Alot has changed in the way that students pay their tuition and student fees.
A new Cash Services policy states that students can only use their credit cards to pay fees online, unless of course, they use Visa, which is no longer accepted by Cash Services. If students want to use their credit cards at all, they are charged a 2.9 percent processing fee, or about $50 for the average student. This is to help offset what the university describes as unacceptably high merchant fees charged by credit card companies to the tune of $900,000 annually.
But something else has changed, too; students simply are not paying their fees.
On Aug. 17, 1,431 students were disenrolled from their classes because of non-payment. That is a 65 percent spike from last year, when 865 students were disenrolled. According to the university controller, this year’s figure cost CSUN $2 million in revenue if the disenrolled students decide not to come back.
Obviously, something went wrong. The new processing fees on credit card usage have likely changed student behavior, but it is unclear if that change contributed to non-payment, especially in such high numbers.
Instead, it was likely poor communication is the primary cause of this recent surge.
When e-mail was made the official form of communication in Fall 2004, it seemed to be a great idea. Notifications of key deadlines and missing fees could be sent with the click of a mouse, eliminating needless paperwork and costly human resources. It was cost-effective and undoubtedly standardized.
As long as students checked their e-mail addresses regularly or forwarded messages to personal accounts, things would work great. But that did not happen.
Anyone who has ever spoken with a student knows that many have never accessed their CSUN e-mail accounts. When the Daily Sundial tried to get its staff writers to sign up for e-mail accounts, there was mass confusion. Even those students who have signed up for a CSUN account have trouble figuring out which messages get sent to their personal addresses and which get sent to their CSUN account, as different parts of the university – Admissions and Records and the Matador Involvement Center, for example – have access to different e-mail addresses.
Financial aid notification, sent only through e-mail as part of the paperless transition, seemed to be insufficient this semester, according to students who had no idea that they were missing paperwork or, worse yet, their financial aid awards altogether. E-mail from Cash Services also seems hard to track down, especially the one that says that credit cards will no longer be accepted in the Student Services Building. It’s clear from student reaction to that change that it was a bit of a secret from the fee-paying public.
It is important to keep in mind the new golden rule: E-mail is a form of notification, not a form of communication. This is evidenced by the fact that when the university actually needed to “communicate” with students who had not paid, they tried other methods, like phone calls from actual human beings. And it worked.
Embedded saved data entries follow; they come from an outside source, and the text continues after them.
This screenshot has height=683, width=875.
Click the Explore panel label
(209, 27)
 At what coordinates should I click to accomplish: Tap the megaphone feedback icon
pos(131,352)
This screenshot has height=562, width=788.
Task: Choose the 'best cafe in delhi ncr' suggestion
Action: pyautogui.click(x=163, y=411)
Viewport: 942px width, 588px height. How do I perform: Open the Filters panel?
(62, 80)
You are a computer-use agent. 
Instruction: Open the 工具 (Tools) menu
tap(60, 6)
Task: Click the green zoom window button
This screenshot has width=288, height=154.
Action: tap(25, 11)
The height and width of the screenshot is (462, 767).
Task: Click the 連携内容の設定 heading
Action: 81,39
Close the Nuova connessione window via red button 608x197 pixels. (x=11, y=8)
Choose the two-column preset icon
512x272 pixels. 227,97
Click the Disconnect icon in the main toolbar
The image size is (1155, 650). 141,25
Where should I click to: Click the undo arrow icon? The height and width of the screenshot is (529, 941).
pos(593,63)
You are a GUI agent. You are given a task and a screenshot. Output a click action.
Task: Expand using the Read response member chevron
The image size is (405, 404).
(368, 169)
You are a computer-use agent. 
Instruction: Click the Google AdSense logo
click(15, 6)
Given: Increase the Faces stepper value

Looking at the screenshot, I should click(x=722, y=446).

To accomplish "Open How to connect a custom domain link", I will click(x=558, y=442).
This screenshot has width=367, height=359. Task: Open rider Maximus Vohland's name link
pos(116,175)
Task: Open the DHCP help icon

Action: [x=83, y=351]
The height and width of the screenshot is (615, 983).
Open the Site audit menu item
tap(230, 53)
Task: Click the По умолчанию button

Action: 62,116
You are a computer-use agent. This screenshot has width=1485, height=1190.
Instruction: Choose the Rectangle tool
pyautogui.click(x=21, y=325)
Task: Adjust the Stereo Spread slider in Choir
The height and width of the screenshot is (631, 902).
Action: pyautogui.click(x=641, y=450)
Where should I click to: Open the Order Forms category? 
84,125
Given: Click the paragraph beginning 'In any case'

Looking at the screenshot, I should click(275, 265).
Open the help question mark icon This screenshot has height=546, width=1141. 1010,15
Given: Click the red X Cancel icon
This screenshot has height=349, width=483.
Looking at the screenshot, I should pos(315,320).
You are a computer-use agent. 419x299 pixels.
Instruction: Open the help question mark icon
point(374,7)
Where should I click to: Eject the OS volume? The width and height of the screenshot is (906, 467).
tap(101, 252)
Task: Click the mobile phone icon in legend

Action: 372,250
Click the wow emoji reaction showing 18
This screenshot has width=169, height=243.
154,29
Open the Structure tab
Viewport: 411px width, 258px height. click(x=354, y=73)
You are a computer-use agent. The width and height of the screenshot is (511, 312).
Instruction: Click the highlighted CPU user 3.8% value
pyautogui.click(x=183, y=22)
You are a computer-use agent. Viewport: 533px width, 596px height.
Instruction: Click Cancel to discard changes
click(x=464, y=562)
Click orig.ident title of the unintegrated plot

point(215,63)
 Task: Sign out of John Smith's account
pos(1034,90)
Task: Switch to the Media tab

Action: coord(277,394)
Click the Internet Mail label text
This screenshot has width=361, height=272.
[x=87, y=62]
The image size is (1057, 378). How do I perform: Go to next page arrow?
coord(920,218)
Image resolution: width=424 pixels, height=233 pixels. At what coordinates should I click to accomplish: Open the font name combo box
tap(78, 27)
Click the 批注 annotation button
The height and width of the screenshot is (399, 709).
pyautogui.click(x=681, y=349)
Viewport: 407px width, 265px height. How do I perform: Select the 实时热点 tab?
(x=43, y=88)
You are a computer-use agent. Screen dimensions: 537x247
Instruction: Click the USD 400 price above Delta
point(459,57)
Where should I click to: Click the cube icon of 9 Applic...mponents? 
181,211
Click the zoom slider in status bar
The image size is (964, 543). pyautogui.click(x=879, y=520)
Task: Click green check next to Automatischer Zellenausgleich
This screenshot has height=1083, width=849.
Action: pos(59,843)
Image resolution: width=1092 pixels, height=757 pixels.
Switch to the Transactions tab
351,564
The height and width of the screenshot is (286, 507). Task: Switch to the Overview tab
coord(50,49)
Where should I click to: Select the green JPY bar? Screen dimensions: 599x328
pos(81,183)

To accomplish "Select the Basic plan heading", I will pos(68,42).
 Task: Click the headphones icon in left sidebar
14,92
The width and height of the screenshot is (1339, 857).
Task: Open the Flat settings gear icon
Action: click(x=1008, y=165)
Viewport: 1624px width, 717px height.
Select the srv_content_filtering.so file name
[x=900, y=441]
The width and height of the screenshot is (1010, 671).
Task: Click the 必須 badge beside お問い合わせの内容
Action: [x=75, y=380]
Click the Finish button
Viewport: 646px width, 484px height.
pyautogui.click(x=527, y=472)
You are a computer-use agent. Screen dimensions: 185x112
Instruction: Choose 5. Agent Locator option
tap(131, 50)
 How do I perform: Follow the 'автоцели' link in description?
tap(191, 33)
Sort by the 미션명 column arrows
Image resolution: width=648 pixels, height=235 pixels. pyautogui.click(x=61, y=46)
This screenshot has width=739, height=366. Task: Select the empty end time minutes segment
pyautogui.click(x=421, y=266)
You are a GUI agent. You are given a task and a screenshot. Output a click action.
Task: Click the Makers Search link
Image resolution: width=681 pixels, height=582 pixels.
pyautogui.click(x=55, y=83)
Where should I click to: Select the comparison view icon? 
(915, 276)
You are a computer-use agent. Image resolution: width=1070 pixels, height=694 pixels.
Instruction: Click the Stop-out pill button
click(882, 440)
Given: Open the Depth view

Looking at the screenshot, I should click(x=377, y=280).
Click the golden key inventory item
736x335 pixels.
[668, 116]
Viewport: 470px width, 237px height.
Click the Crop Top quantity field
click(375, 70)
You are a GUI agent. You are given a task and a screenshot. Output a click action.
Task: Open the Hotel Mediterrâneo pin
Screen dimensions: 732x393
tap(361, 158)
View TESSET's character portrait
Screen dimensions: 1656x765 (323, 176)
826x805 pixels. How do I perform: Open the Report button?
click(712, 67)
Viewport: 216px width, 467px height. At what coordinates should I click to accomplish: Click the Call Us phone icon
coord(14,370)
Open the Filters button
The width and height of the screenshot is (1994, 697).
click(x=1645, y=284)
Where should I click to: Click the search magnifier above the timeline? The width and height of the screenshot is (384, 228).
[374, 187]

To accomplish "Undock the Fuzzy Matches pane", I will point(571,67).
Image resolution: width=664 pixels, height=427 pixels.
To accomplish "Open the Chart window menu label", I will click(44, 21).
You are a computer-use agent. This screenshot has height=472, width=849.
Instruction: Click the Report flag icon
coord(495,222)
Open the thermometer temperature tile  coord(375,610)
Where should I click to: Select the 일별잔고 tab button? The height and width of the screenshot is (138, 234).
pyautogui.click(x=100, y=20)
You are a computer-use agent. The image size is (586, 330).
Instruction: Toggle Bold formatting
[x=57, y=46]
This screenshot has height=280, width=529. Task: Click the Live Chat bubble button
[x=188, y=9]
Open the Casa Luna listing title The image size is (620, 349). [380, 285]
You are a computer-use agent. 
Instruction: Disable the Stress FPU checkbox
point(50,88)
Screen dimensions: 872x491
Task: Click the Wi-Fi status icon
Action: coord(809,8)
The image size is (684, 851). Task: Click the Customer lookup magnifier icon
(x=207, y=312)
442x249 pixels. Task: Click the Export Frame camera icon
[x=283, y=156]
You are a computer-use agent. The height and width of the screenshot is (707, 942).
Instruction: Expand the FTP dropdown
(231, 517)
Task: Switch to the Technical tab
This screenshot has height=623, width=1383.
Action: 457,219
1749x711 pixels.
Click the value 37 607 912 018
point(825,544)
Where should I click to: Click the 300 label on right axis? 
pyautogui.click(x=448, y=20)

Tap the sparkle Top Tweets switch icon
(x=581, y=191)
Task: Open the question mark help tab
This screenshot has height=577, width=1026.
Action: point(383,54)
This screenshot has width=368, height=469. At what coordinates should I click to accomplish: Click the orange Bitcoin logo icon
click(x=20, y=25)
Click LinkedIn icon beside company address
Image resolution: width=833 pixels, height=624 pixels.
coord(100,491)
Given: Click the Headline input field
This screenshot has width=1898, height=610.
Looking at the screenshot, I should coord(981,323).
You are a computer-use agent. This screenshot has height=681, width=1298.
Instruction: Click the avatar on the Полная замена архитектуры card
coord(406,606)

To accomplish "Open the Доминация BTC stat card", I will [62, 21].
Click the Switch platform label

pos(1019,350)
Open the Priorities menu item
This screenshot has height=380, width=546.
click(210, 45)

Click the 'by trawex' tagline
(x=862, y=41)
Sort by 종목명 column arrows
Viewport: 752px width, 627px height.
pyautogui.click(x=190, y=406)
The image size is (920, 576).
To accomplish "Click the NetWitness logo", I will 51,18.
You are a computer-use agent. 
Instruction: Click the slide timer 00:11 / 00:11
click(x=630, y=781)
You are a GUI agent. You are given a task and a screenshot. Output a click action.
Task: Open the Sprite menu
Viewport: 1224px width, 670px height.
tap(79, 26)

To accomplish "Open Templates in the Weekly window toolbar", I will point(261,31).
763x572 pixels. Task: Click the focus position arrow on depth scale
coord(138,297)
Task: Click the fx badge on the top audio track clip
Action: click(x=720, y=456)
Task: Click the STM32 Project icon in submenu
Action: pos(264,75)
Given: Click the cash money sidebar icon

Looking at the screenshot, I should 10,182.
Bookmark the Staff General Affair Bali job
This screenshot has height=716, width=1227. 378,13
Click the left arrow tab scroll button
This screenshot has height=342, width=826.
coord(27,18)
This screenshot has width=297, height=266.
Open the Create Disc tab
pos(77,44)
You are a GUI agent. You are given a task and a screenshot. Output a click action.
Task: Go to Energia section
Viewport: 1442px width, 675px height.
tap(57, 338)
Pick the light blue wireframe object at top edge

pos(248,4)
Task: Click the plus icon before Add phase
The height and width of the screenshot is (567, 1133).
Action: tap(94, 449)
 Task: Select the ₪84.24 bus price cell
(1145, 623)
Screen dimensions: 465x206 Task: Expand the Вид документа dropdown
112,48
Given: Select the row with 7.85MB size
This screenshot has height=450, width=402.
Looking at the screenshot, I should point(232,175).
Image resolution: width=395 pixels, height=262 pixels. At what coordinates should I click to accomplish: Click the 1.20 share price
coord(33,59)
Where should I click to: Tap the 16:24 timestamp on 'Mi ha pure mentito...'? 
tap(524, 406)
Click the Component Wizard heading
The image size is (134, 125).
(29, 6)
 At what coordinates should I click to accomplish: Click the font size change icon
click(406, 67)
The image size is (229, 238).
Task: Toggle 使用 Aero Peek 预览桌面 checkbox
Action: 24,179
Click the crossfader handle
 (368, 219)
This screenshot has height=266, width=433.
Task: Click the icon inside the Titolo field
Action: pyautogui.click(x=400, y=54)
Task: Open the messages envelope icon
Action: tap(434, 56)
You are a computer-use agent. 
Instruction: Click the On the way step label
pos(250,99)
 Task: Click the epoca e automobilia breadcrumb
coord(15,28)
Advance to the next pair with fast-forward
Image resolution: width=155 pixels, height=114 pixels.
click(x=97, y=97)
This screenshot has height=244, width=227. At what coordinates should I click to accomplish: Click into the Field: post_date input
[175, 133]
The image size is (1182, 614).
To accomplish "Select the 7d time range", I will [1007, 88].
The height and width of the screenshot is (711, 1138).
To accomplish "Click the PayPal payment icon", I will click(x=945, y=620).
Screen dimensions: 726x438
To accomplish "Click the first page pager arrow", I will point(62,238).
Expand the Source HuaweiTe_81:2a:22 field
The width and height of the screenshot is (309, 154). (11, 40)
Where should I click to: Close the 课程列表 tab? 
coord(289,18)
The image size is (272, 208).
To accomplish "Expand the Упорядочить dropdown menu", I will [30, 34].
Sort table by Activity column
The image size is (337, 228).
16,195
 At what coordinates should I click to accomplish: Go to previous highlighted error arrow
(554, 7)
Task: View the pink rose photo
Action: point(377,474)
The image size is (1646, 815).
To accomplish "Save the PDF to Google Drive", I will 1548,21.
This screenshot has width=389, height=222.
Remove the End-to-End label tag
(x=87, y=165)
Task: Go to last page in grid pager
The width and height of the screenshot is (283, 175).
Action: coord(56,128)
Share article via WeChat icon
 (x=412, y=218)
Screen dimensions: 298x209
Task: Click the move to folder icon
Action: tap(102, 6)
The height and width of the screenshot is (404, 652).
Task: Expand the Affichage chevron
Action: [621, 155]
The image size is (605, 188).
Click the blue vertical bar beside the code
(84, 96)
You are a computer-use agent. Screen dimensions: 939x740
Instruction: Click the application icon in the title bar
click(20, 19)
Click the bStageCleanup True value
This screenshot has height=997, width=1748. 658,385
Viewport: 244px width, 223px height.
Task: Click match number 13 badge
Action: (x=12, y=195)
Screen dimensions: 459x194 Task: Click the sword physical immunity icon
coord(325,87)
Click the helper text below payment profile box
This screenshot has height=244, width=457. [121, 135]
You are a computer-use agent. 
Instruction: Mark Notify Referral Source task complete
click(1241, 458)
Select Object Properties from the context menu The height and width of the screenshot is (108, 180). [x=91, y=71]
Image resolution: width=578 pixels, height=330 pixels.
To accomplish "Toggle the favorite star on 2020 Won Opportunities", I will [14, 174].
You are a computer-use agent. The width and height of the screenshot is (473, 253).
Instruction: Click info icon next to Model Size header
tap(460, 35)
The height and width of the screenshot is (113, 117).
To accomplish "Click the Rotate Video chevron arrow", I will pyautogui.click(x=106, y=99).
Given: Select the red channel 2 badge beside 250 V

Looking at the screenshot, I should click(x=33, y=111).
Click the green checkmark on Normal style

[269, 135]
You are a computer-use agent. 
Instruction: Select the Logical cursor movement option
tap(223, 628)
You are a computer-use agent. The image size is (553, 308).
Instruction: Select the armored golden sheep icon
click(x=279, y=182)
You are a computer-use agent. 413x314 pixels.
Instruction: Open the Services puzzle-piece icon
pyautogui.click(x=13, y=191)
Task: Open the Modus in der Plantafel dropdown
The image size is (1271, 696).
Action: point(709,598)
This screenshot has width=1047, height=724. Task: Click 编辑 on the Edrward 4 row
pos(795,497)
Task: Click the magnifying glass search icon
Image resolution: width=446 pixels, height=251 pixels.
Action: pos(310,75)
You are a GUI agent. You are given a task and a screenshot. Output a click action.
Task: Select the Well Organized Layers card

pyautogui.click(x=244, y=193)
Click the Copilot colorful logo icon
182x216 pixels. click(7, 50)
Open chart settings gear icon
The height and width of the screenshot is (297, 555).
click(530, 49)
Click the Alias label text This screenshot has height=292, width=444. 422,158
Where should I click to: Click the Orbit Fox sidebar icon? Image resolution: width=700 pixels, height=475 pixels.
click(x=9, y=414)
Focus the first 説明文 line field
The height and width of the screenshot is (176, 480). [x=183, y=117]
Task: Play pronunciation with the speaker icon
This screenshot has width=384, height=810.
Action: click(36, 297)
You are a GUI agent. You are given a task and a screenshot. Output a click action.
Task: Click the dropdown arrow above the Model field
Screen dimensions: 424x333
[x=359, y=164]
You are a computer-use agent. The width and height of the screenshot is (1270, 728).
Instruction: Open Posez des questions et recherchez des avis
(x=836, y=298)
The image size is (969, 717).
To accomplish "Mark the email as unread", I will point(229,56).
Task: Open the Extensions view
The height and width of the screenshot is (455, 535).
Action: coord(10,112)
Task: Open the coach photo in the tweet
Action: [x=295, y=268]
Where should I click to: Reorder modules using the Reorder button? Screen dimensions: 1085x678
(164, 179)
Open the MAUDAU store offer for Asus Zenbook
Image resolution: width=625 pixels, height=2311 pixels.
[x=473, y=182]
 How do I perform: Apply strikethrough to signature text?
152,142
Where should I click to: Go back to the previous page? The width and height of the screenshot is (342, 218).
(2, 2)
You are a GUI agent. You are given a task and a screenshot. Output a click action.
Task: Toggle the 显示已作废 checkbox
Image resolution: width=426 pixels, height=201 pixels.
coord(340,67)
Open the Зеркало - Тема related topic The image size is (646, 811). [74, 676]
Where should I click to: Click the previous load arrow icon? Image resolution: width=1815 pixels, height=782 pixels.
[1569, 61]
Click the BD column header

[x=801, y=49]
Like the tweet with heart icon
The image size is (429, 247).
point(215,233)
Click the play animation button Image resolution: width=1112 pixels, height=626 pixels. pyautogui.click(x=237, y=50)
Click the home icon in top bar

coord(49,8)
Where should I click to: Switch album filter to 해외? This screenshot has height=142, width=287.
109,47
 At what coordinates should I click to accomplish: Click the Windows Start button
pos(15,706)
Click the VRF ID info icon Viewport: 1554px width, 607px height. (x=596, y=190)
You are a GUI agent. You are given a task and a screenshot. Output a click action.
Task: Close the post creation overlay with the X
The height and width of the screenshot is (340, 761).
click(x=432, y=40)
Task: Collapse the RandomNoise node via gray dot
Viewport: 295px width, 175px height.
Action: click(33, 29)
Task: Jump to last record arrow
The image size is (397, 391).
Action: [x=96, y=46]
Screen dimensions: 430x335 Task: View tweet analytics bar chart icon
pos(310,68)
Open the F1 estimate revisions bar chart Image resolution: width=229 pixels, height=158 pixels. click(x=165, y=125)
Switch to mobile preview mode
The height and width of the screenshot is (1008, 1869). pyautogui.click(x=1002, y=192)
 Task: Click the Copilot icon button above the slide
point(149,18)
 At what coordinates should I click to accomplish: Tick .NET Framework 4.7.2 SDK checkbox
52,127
Perhaps this semester, with all the changes at Cash Services and the fact that this e-mail-only communication system is still in its early stages, more communication, and less notification, is needed. Students need to be communicated with, so we know how to sign up for a CSUN e-mail account, why it’s important, and what happens if we don’t. Until that happens, all the e-mail in the world is going to be irrelevant.
Of course, the non-paying students are also to blame. A lot of students could have done more to get down to campus and figure out why they had not received a financial aid award yet, or why they were getting panicked phone calls from the university. In a perfect world, students would have adapted, but CSUN is not a perfect world.
In the future, when new applicants’ e-mail addresses are linked into the system automatically, this might not be a problem. But that’s the future. What about now?